:: EXERCISE MATERIALS ::

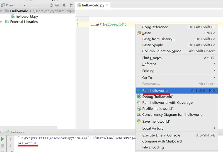The height and width of the screenshot is (152, 223).
Task: Click Column Selection Mode option
Action: coord(162,51)
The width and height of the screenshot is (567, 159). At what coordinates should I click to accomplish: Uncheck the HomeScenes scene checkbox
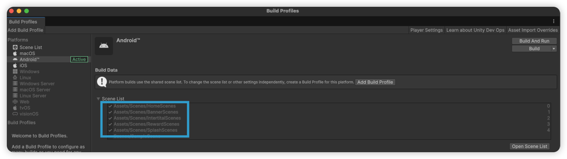(x=110, y=106)
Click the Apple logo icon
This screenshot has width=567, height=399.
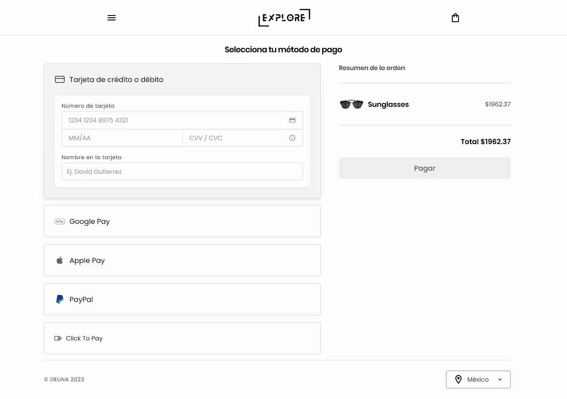pyautogui.click(x=60, y=260)
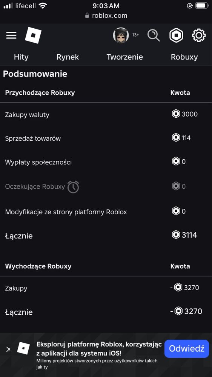Switch to the Rynek tab
This screenshot has height=377, width=212.
pos(68,57)
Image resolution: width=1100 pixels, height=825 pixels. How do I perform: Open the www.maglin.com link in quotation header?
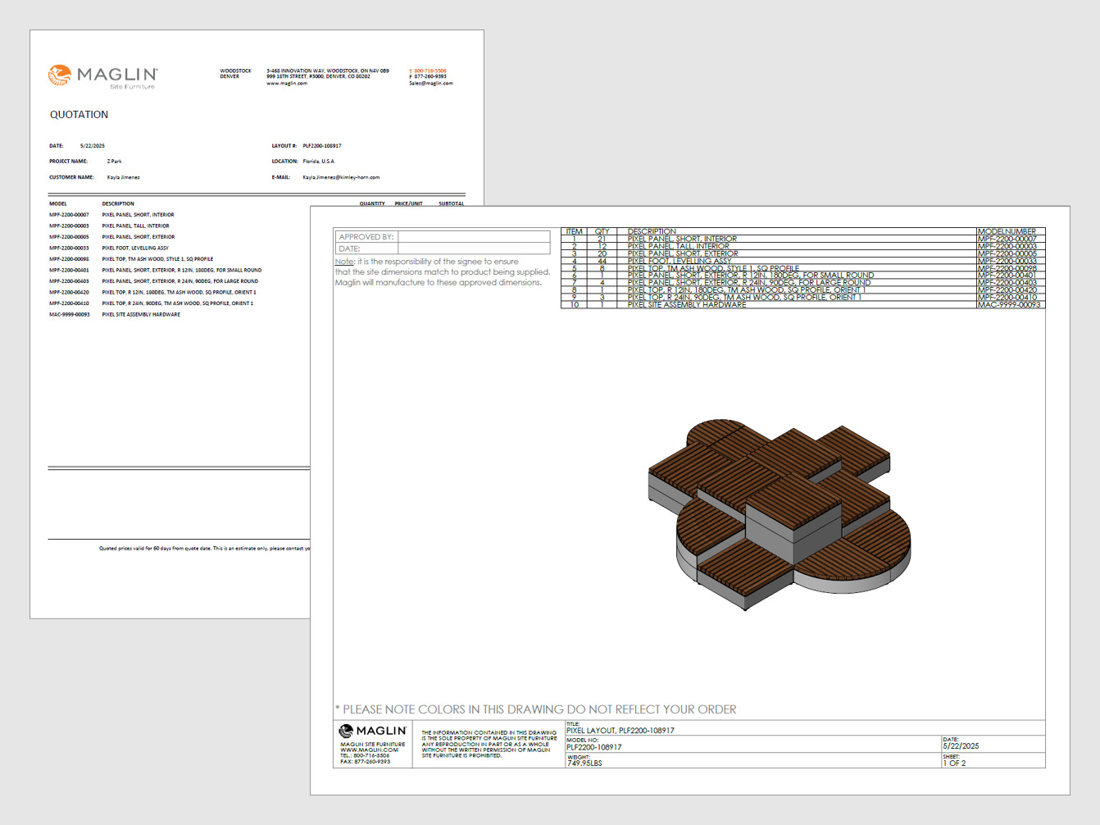click(x=287, y=83)
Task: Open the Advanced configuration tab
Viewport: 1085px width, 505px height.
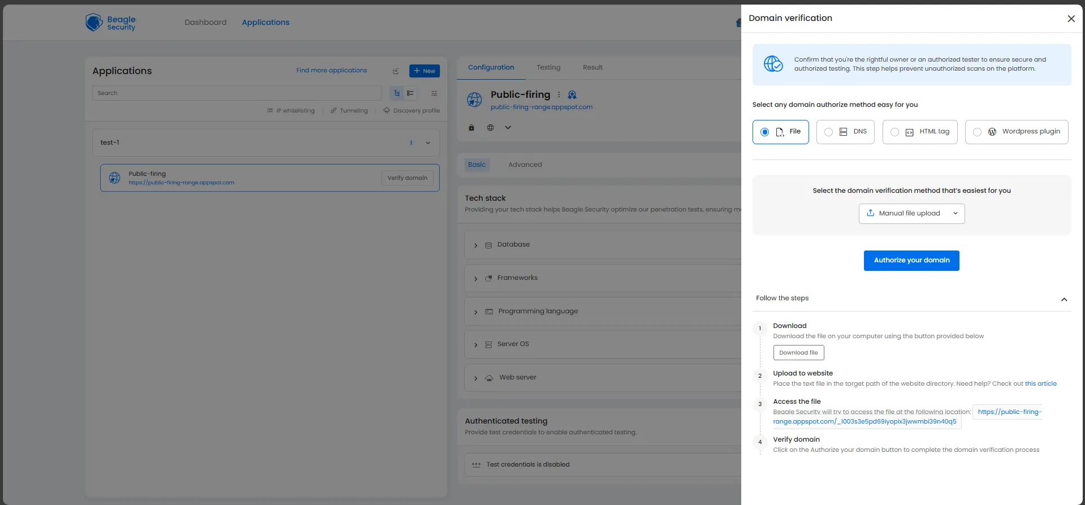Action: click(x=525, y=165)
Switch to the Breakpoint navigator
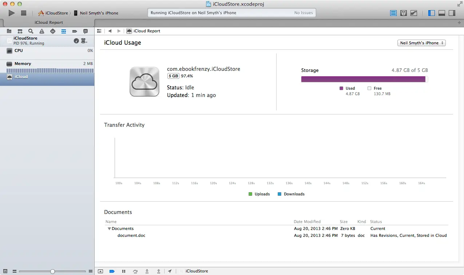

:::

TASK GOAL
Please copy the lines exactly, beginning at the one containing "The width and" and ending at the last line of the records above, both included, with the pictures left out.

RESPONSE TO THE EXERCISE
The width and height of the screenshot is (567, 159). At what coordinates should I click to accomplish: Uncheck the HomeScenes scene checkbox
(x=110, y=106)
Click the Apple logo icon
This screenshot has width=567, height=399.
pyautogui.click(x=60, y=260)
Switch to the Rynek tab
This screenshot has height=377, width=212.
pos(68,57)
Image resolution: width=1100 pixels, height=825 pixels. How do I perform: Open the www.maglin.com link in quotation header?
click(x=287, y=83)
Task: Open the Advanced configuration tab
Viewport: 1085px width, 505px height.
Action: click(x=525, y=165)
Switch to the Breakpoint navigator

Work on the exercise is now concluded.